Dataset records
------------------------------------------------------------------------

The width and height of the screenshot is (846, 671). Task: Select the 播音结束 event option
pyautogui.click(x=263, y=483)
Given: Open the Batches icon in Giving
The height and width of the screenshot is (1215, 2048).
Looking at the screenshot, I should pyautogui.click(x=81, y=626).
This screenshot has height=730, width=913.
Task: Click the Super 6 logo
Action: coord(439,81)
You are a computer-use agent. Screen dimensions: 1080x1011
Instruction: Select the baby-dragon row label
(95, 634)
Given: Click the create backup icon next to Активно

------------------------------------------------------------------------

__What you should do__.
Print every line of the dataset records above without changing anything.

__Expected answer__.
The width and height of the screenshot is (846, 671). Task: Select the 播音结束 event option
pyautogui.click(x=263, y=483)
Given: Open the Batches icon in Giving
The height and width of the screenshot is (1215, 2048).
Looking at the screenshot, I should pyautogui.click(x=81, y=626).
This screenshot has height=730, width=913.
Task: Click the Super 6 logo
Action: coord(439,81)
You are a computer-use agent. Screen dimensions: 1080x1011
Instruction: Select the baby-dragon row label
(95, 634)
Given: Click the create backup icon next to Активно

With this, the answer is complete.